The 2018 Olympic Winter Games hosted in the mountainous region of Pyeongchang, South Korea began last week and will continue until February 25th. With athletes from over 80 nations competing across 102 events, this year’s Winter Olympics are set to be the largest in the history of the competition.
At the heart of the games will be the showcasing of real-world 5G wireless technology for the very first time. Along with Culture, Environment, Peace and Technology, the South Korean government has named Information and Communications Technology (ICT) as one of the top goals for the Olympic Winter Games this year.
The Proving Ground for 5G – Paving the Way for Future Deployments
South Korean telecommunication company, KT Corp – who is the official sponsor of the Olympic Winter Games – has revealed plans for the first public test run of 5G wireless. This could pave the way for eventual download rates up to 100 times faster than today’s existing 4G systems, with delays as low as one millisecond. KT’s competitors, SK Telecom and LG U+ have also announced their own 5G Olympic demos. No company wants to be left behind, as the Winter Olympics provide a global stage on which to show off new 5G technologies and give spectators a glimpse of the future.
The debut of 5G has been highly anticipated as it is, ultimately, the next step in the pursuit of a faster network. Each new generation of wireless technology has succeeded in delivering increased functionality, as well as faster operating speeds to the technologies around us, and 5G is expected to be the biggest improvement so far.
1G brought the first cellphones, 2G gave rise to text messages, and 3G gave us access to the Internet. And of course, we’re all familiar with 4G, which encompasses our entire mobile experience today. However, 4G is beginning to reach the end of its life as the fifth generation of wireless technology is almost here. 5G is predicted to be able to handle 1000 times more traffic than today’s networks, crucial in a world where users require more data and the rise of the Internet of Things (IoT) and other smart devices lead to a rapid increase in the number of connected devices.

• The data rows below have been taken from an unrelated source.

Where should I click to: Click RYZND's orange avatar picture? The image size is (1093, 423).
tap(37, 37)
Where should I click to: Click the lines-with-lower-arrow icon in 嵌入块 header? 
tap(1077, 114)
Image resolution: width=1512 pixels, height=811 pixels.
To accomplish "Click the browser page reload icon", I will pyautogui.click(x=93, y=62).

Enabling the Technologies of Tomorrow
South Korea plans to use the Games as an opportunity to boast their technological prowess, with the hopes of positioning themselves as a global ICT powerhouse, by demonstrating five revolutionary ICT technologies and services. These five areas are comprised of 5G communication networks, Ultra-High-Definition (UHD) broadcasting, Augmented Reality (AR), Virtual Reality (VR) and IoT. But what does this all mean?

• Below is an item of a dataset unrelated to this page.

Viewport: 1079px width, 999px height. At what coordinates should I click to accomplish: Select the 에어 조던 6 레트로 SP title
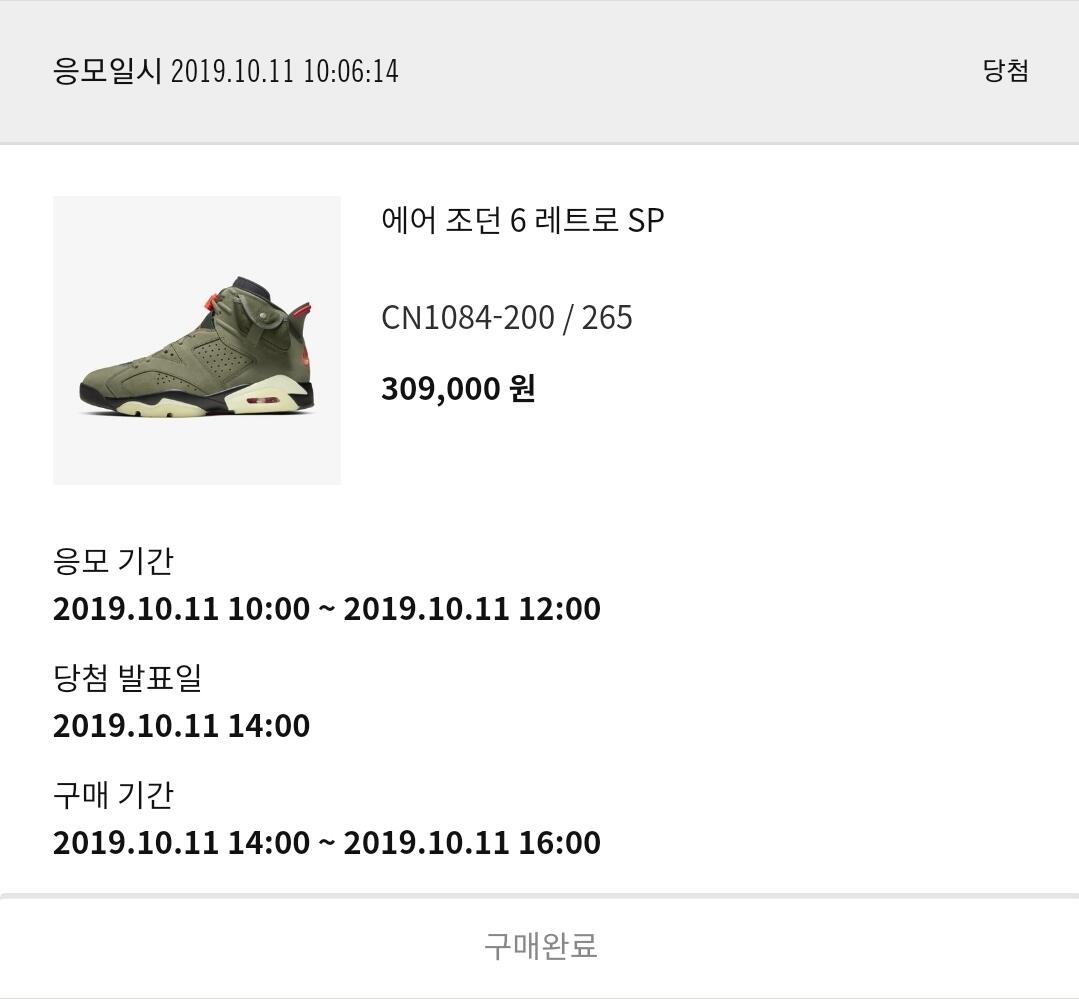522,220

The public can expect to witness the marriage of all five cutting edge technologies that will work together to enrich the experiences of athletes and visitors alike at the Olympics, from the moment they arrive at the airport, up until the very end of the competition. It is reported that 5G will be used in conjunction with UHD broadcasting technology to give spectators a surreal experience of the games. The standards on display will allow for data transmission speeds that are 20 times faster than today’s 4G, while UHD broadcasting provides screen resolution that is four times higher than what we experience today. All this is being done with the goal of giving remote viewers the ability to feel like they are experiencing the game live in the stadium – no matter where they are.
However, skeptics fear Korean telecommunication companies may have promised more than they can deliver, as both KT and SK Telecom have been suspiciously reluctant to share the details about what it is exactly that they are planning to demonstrate at the Olympics. Standards are only just now being developed, and much of what 5G will look like from a commercial perspective is still being worked out. What will be on display may not be the exact technology that eventually wins out in the coming years.
With so much still left to be determined, consumers will likely have to wait until 2019 at the earliest to buy smartphones and tablets that can operate using 5G technology. What is known is that 5G will likely use 28 GHz and higher frequency spectrum as it offers a significantly greater bandwidth than traditional cellular channels below 6 GHz.
Let the Games Begin
5G wireless promises a new technological foundation to support the next great wave of life-changing digital advancements that will enable our smart and connected future. It will be integral to the success of various groundbreaking technologies such as autonomous driving, virtual reality and artificial intelligence. 5G promises to transform our lives, and we may be able to see a glimpse of the future at the Olympic Winter Games in South Korea.